The mortgage industry has called for the continued maintenance and development of the Mortgage Code in the run-up to statutory regulation under the FSA.
Speaking at the Treasury Mortgage Seminar, David Seviour, franchise support director at Allied Dunbar, highlighted the risks to mortgage buyers if current regulation fell by the wayside.
He told the seminar that while statutory regulation does look inevitable, it could take three years to implement.
Seviour said: “During this time when a new regulatory framework is being created, there is a danger that those who may have subscribed to a voluntary Code – because they felt they had no choice – may feel that this is an opportunity to withdraw from the Code on the basis of ‘why should I incur costs today when I do not know what the new regime will look like in the future?'”

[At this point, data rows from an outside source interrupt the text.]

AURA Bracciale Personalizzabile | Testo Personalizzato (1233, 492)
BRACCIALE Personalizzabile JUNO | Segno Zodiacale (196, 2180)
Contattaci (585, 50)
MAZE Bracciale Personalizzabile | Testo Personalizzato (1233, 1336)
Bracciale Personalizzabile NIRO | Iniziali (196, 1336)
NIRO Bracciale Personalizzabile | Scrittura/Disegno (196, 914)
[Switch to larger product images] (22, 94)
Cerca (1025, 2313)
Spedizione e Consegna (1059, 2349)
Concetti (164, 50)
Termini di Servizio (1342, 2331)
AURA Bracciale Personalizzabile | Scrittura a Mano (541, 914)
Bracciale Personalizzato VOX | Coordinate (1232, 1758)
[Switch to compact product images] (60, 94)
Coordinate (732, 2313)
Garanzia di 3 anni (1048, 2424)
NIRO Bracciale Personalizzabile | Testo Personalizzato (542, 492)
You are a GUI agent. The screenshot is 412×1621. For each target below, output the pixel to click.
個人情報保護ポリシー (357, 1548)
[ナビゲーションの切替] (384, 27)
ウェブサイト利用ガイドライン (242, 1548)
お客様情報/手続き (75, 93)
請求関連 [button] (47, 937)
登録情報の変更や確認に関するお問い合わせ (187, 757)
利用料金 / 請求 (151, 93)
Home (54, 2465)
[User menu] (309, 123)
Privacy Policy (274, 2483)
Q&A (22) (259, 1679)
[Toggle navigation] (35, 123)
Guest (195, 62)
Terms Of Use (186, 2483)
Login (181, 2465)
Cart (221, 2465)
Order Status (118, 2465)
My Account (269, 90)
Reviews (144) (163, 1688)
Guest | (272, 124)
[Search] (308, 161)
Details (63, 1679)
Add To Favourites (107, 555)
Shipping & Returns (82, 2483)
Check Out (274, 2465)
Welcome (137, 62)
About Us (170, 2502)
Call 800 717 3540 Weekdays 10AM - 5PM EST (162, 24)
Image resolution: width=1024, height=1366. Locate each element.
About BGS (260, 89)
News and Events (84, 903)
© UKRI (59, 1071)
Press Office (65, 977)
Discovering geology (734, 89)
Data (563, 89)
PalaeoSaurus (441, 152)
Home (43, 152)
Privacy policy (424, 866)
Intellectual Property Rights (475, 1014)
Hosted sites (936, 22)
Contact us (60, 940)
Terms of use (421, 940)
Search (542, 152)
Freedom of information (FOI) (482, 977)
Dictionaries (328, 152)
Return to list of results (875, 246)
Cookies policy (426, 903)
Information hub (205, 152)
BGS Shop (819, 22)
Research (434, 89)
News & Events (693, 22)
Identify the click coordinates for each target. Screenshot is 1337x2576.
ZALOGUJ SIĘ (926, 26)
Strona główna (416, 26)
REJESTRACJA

As a result, the industry must stand behind the Code and continue to develop it. Should this not happen, he said, recent developments in consumer protection could be lost, damaging market confidence.
The Mortgage Code Compliance Board share this fear. It said in its response to the Treasury consultation on mortgage regulation that it would continue to develop and enhance the Code.
Also speaking at the seminar, Michael Coogan, CML director general, said that while statutory regulation was an ideal opportunity to clarify regulation, in practice it could be difficult to achieve.
He said: “As each day passes, the prospect of a simple statutory regime recedes. Each intervention by different Government departments makes it increasingly difficult for a ‘joined up’ approach to regulation to be taken.”